WORKING DATA:
-- -- --
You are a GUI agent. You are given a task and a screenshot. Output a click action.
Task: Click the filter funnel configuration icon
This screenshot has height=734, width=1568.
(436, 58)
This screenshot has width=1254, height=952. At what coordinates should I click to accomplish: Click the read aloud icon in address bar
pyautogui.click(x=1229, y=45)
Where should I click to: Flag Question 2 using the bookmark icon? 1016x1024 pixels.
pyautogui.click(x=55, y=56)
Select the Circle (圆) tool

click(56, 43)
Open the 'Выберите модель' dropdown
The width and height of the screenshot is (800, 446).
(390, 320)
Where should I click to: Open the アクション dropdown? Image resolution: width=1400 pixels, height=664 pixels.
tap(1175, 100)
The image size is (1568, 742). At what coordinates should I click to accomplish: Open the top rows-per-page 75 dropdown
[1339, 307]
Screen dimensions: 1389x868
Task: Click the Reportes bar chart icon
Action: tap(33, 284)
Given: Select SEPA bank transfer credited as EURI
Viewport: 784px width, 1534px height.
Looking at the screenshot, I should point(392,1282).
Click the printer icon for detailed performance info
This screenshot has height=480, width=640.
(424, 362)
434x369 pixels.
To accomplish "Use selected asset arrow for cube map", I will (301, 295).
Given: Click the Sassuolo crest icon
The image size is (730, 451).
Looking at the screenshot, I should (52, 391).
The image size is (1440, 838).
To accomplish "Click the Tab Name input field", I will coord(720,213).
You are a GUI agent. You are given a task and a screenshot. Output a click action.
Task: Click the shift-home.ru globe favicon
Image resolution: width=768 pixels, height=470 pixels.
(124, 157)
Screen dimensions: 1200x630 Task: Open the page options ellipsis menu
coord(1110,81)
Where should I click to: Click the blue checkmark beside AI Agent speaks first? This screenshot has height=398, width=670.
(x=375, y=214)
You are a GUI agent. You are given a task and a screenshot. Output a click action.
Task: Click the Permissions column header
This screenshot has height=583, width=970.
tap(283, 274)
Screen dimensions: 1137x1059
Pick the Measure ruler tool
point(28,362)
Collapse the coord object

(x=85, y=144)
-- -- --
REQUIRED WORK:
Go through the lines above and tally those with the string "will". The total is all that is needed.

SOLUTION TO THE PROBLEM:
2